Christiane Desroches Noblecourt, née Christiane Desroches[1] le 17 novembre 1913 à Paris et morte le 23 juin 2011[2] à Sézanne, est une égyptologue française.

Sommaire

Biographie

Égyptologue

Elle est issue d'une famille bourgeoise cultivée. Son père, licencié en lettres, rêvait d'une carrière de diplomate, mais pour des raisons familiales, il fit une carrière d'avocat puis dans la haute administration. Sa mère fut une des premières femmes à obtenir une licence de lettres classiques à la Sorbonne[3].

Elle se passionne pour la découverte du tombeau de Toutânkhamon par Howard Carter en 1922. Elle est élève au lycée Molière (Paris). Après une licence d'études égyptiennes à l'École pratique des hautes études et des études à l'Ecole du Louvre, elle sera encouragée par l'abbé Étienne Drioton (qui plus tard remplace Pierre Lacau à la tête du service des Antiquités), et entre au département des Antiquités égyptiennes du musée du Louvre en 1936[4]. Première femme nommée au poste de pensionnaire de l'Institut français d'archéologie orientale, dirigé à l'époque par Pierre Jouguet, le beau-père de Jean-Philippe Lauer. Elle est également la première à diriger une fouille : le secteur de l'Ancien Empire dans la nécropole antique sur le chantier de fouilles de la mission franco-polonaise en charge du site d'Edfou[5] en 1938-1939. C'est avec les deux autres membres de cette mission (Casimir Michalowski, professeur à l'université de Varsovie et Joseph Rozier de Linage [6], égyptologue qui y dirigeait le secteur du Moyen Empire), qu'elle effectue ses premières recherches ainsi qu'un voyage d'études pour trouver avec eux un nouveau site de fouilles sur les rives du Haut Nil, voyage qui les conduit en bateau, en 1939, devant les temples d'Abou Simbel[7] puis en Nubie jusqu'à Wadi Alfa et par le train à Khartoum au Soudan.

Pendant la Seconde Guerre mondiale, elle fait partie de la Résistance, et met à l'abri en zone libre les trésors du département égyptien. Elle a été professeur à l'Ecole du Louvre de 1937 à 1982 (cours d'épigraphie égyptienne, puis cours d'archéologie égyptienne).

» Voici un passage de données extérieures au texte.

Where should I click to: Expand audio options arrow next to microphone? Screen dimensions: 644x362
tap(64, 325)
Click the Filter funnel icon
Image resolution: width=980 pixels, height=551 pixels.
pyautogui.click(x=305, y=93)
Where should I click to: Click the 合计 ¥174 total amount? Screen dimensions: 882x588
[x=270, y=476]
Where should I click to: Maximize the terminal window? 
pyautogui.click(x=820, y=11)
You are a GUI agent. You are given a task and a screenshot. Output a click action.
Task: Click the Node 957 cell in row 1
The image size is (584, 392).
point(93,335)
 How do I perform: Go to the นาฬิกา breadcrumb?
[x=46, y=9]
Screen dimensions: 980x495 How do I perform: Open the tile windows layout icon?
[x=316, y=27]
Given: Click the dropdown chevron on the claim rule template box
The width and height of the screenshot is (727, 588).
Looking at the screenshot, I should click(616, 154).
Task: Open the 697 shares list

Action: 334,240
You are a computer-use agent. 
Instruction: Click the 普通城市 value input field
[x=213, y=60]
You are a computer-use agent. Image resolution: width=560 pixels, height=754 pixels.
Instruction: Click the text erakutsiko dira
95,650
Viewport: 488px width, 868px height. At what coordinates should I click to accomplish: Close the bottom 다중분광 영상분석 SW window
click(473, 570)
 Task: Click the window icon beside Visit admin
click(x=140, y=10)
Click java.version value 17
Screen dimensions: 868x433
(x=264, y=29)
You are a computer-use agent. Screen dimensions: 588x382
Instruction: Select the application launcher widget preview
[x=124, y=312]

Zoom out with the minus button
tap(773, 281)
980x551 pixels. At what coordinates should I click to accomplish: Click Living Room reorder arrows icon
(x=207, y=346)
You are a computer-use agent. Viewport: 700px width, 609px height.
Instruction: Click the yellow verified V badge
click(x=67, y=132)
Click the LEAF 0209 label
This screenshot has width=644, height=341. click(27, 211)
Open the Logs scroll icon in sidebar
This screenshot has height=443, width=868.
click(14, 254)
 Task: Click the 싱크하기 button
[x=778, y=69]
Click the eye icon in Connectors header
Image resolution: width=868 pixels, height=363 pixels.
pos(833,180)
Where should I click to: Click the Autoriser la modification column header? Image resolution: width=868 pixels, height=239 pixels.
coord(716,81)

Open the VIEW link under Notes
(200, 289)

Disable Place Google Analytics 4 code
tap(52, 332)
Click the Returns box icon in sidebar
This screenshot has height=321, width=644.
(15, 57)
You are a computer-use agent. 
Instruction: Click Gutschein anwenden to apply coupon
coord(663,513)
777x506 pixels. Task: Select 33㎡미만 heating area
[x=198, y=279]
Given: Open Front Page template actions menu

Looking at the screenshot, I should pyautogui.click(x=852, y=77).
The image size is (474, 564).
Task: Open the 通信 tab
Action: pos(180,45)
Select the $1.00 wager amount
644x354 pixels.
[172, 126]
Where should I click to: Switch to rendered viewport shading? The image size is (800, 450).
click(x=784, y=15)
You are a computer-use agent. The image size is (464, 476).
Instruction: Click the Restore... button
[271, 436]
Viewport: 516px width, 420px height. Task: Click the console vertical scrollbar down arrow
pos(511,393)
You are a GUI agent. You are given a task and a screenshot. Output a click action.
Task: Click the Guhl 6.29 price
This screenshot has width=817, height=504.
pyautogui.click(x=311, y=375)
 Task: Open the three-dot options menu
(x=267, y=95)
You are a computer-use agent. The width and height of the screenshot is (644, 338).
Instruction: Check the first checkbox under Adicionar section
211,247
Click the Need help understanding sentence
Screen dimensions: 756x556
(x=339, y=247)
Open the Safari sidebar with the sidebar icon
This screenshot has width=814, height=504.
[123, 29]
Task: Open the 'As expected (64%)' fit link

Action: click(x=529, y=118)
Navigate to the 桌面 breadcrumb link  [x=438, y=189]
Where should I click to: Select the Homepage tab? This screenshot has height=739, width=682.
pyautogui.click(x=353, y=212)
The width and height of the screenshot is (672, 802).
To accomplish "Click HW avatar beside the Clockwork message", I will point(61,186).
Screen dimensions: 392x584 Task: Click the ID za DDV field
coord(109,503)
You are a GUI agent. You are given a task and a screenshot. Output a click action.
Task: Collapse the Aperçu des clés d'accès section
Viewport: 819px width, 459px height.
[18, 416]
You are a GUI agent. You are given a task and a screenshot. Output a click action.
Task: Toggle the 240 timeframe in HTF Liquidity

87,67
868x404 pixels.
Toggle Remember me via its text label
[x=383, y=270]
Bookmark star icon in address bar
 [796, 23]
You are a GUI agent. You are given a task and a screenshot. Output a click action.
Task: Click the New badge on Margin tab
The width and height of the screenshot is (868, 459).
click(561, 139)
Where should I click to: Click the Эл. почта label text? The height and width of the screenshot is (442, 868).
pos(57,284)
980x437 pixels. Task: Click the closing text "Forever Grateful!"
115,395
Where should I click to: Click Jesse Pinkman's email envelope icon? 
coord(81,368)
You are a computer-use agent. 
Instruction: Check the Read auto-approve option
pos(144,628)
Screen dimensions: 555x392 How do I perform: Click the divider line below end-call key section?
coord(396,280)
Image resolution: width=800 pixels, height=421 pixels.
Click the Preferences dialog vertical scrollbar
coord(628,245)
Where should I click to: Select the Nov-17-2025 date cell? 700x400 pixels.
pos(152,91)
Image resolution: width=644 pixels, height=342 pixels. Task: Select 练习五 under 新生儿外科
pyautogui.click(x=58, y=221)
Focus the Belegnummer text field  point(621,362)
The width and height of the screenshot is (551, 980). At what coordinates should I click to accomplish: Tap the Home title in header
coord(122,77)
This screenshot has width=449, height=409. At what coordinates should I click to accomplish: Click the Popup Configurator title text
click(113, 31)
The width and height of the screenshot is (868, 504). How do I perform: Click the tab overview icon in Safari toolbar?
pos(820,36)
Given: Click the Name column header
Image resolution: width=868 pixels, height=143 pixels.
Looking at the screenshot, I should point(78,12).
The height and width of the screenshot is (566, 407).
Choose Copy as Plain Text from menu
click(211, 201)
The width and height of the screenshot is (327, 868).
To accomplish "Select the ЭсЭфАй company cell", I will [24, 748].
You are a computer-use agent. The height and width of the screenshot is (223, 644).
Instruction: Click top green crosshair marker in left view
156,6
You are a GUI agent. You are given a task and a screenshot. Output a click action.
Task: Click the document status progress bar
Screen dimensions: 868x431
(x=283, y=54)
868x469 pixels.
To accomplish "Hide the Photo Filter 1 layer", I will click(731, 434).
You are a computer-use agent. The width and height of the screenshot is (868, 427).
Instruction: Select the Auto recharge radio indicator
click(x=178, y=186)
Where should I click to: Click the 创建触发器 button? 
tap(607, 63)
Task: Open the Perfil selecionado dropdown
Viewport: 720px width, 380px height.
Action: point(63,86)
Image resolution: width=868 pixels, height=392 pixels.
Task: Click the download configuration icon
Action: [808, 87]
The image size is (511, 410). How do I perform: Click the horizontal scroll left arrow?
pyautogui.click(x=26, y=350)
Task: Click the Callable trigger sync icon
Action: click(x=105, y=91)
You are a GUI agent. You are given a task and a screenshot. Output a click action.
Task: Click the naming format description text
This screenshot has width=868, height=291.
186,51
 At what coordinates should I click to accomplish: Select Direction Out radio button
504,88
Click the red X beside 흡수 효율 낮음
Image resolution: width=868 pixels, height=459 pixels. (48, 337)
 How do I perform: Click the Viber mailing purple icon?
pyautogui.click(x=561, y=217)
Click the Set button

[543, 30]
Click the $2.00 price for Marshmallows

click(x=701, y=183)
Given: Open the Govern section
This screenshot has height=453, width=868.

Sauvetage des monuments de Nubie

Scène de découpe des colosses de la façade du grand temple d'Abou Simbel lors du sauvetage des deux temples en 1967.

La construction du nouveau barrage d'Assouan allait devenir la grande affaire de sa vie. Le premier barrage, inauguré en 1902, dont la capacité d’un milliard de mètres cubes s'était avérée insuffisante, avait été rehaussé en 1912, puis en 1934. Pierre Loti s’en était ému : « la plupart des temples antiques de la Nubie seront aussi dans l’eau [...] Mais cela permettra de faire de si productives plantations de coton ! ». La capacité du barrage ne suffisant pas aux besoins d’une population toujours plus nombreuse, le gouvernement dirigé par Gamal Abdel Nasser décide en 1954 d’édifier un barrage d’une capacité de 157 milliards de mètres cubes, long de 500 kilomètres et qui recouvrira même des terres au Soudan. C’est un projet « pharaonique ».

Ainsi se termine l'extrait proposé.